The New York Times has appointed Ligaya Mishan and Tejal Rao as co-chief restaurant critics, the first time that the news organization will have more than one, the company announced on Wednesday.
The change is part of an effort to expand starred restaurant reviews across the country, instead of focusing them almost exclusively in New York, The Times said. Ms. Mishan and Ms. Rao, who have written about food for The Times for years, take over a role that Pete Wells held for over a decade before stepping down last year.
Emily Weinstein, the editor in chief of Food and Cooking, and Sam Sifton, an assistant managing editor, said in a statement that they had an “ambitious new plan” to cover the nation’s restaurants in a more visual, personal and transparent way. Ms. Rao will work from California, while Ms. Mishan will be based in New York, and both will travel frequently.
The editors said they were not “backing away from covering New York” and would add brief starred reviews from other writers to recommend more restaurants to readers.

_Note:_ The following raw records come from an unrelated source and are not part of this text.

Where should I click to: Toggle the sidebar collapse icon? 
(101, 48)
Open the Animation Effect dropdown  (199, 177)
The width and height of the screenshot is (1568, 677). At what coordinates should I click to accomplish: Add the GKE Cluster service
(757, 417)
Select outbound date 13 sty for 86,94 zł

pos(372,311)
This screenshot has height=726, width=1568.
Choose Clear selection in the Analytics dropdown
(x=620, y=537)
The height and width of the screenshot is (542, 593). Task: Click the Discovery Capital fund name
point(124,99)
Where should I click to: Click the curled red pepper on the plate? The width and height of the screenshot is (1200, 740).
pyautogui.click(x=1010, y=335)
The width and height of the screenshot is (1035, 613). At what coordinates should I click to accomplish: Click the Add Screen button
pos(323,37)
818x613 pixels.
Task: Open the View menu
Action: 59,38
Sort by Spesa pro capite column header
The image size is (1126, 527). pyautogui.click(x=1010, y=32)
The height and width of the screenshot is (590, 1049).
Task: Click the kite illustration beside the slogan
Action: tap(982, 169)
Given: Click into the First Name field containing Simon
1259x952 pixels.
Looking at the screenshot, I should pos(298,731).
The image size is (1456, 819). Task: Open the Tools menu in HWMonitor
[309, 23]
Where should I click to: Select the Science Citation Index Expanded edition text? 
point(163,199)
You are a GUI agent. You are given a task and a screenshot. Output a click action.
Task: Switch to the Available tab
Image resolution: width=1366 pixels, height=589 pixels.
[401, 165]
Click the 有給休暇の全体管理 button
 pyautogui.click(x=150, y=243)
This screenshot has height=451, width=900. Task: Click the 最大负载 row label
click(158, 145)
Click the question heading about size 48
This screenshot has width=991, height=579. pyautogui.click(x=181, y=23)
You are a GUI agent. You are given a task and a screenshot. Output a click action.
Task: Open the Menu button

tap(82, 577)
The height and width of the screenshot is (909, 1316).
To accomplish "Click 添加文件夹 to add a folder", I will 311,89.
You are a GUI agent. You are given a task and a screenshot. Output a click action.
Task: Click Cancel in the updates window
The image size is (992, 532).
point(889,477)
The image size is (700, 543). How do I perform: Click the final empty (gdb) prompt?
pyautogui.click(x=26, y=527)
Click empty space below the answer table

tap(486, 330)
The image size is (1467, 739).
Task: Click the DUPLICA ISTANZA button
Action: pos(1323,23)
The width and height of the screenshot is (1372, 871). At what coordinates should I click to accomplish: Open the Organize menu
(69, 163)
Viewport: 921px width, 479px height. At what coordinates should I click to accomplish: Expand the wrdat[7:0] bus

“We’ve tasked both Tejal and Ligaya with capturing this moment in American dining — the restaurants that are most interesting, exciting and emblematic of our times,” the statement said. It added, “Both will award stars wherever they go, breaking our tradition of awarding star ratings almost entirely in New York.”
That won’t be the only change: The chief critics are forgoing anonymity, and will not try to hide their faces publicly. The editors said that while Ms. Rao and Ms. Mishan would do everything they could to eat at restaurants undetected, including making reservations under aliases, “we are more or less 86’ing wigs, fake glasses and TV appearances with faces blurred.”
“Maintaining that level of anonymity — a policy that goes back decades — is just not possible anymore,” the editors said.
Ms. Mishan has been a contributor to The Times for 21 years. She wrote the Hungry City column from 2012 to 2020, as well as a variety of columns and articles for the Food section and T Magazine. Ms. Rao, currently a critic at large, joined The Times in 2016. She was previously a restaurant cook and a critic for The Village Voice and Bloomberg.